## Jobs:
[1] Reproduce the passage on Sir Alan Sugar and the Prime Minister word for word, in full.
[2] Pick out each line of the records containing the word "Where", matching case exactly, and copy those lines.

## Passage shown:
******
UNDER normal circumstances, seeing and hearing that the Government wants to bring in fresh expertise to create more entrepreneurs and give young people a better grasp of business opportunities would be welcome news.
But these are far from normal circumstances – certainly as far as anything emerging from Westminster or Whitehall is concerned. Sir Alan Sugar’s famous Rolls- Royce, gliding towards the beleaguered bunker that is Number 10 Downing Street last week, raised more than a few eyebrows.
It was, after all, just hours before the final of this year’s The Apprentice was to be broadcast.
Thus, Sir Alan’s media profile (which is very rarely low) was at an all-time high.
For critics of the Prime Minister, the mooted appointment of Sir Alan as an enterprise Tsar, ennobled to the Upper House to boot, looked like a hastily dreamed-up plan to gain some positive profile for a seriously damaged leader.
******
## Data provided:

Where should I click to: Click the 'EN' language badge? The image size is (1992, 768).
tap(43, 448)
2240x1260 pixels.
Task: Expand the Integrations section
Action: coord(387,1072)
******
## Answers for this exercise:
[1]
UNDER normal circumstances, seeing and hearing that the Government wants to bring in fresh expertise to create more entrepreneurs and give young people a better grasp of business opportunities would be welcome news.
But these are far from normal circumstances – certainly as far as anything emerging from Westminster or Whitehall is concerned. Sir Alan Sugar’s famous Rolls- Royce, gliding towards the beleaguered bunker that is Number 10 Downing Street last week, raised more than a few eyebrows.
It was, after all, just hours before the final of this year’s The Apprentice was to be broadcast.
Thus, Sir Alan’s media profile (which is very rarely low) was at an all-time high.
For critics of the Prime Minister, the mooted appointment of Sir Alan as an enterprise Tsar, ennobled to the Upper House to boot, looked like a hastily dreamed-up plan to gain some positive profile for a seriously damaged leader.

[2]
Where should I click to: Click the 'EN' language badge? The image size is (1992, 768).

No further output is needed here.